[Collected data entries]
★ ★ ★ ★ ★ ★ ★
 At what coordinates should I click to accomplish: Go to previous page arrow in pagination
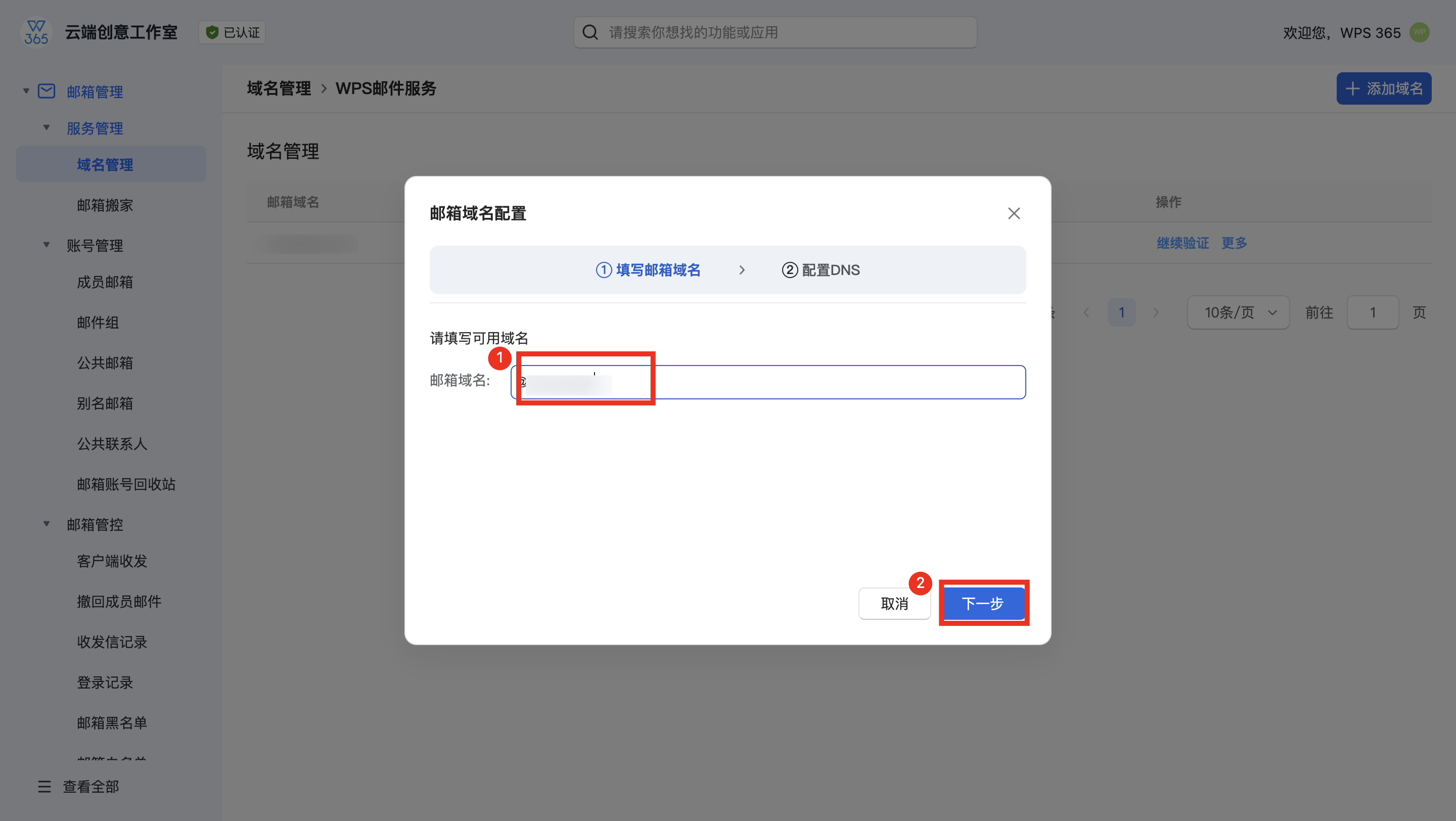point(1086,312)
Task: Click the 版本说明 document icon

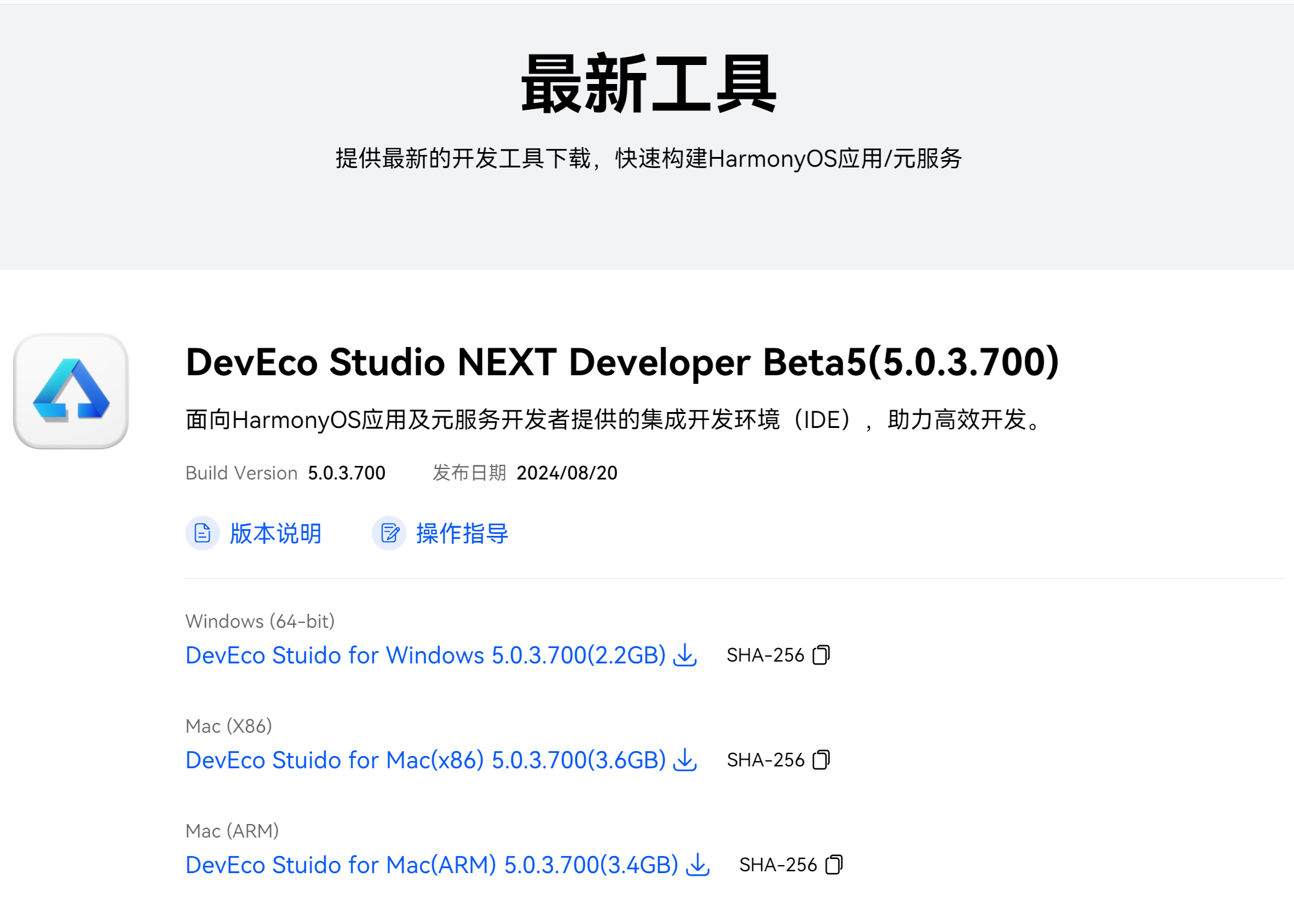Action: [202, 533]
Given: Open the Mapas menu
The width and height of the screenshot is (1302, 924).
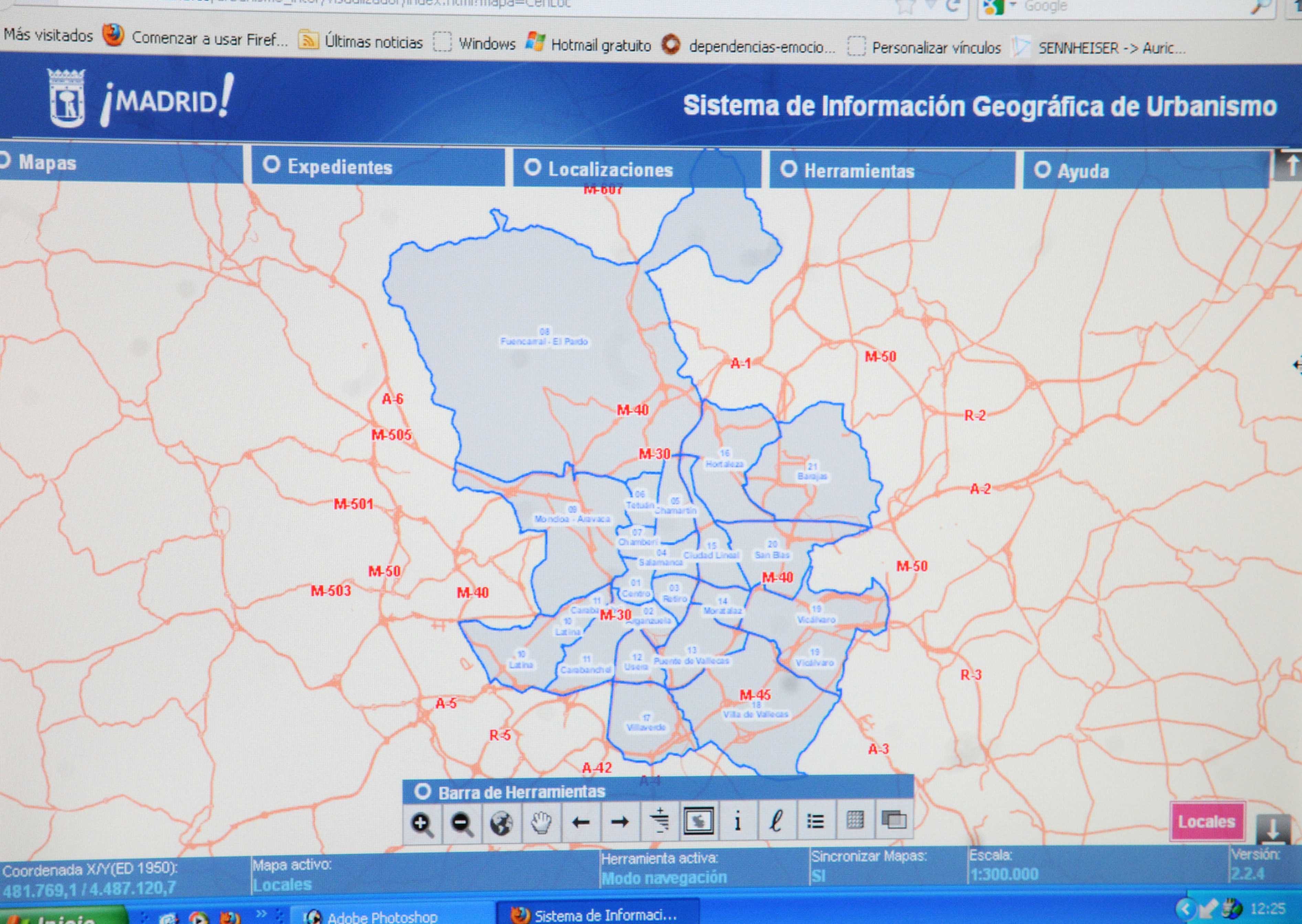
★ ★ ★ ★ ★ ★ ★
** WORK TO COMPLETE **
Without the pictures, return the records above exactly as given.

** ANSWER TO THE PROBLEM **
 At what coordinates should I click to accomplish: Go to previous page arrow in pagination
point(1086,312)
Task: Click the 版本说明 document icon

Action: [202, 533]
Given: Open the Mapas menu
The width and height of the screenshot is (1302, 924).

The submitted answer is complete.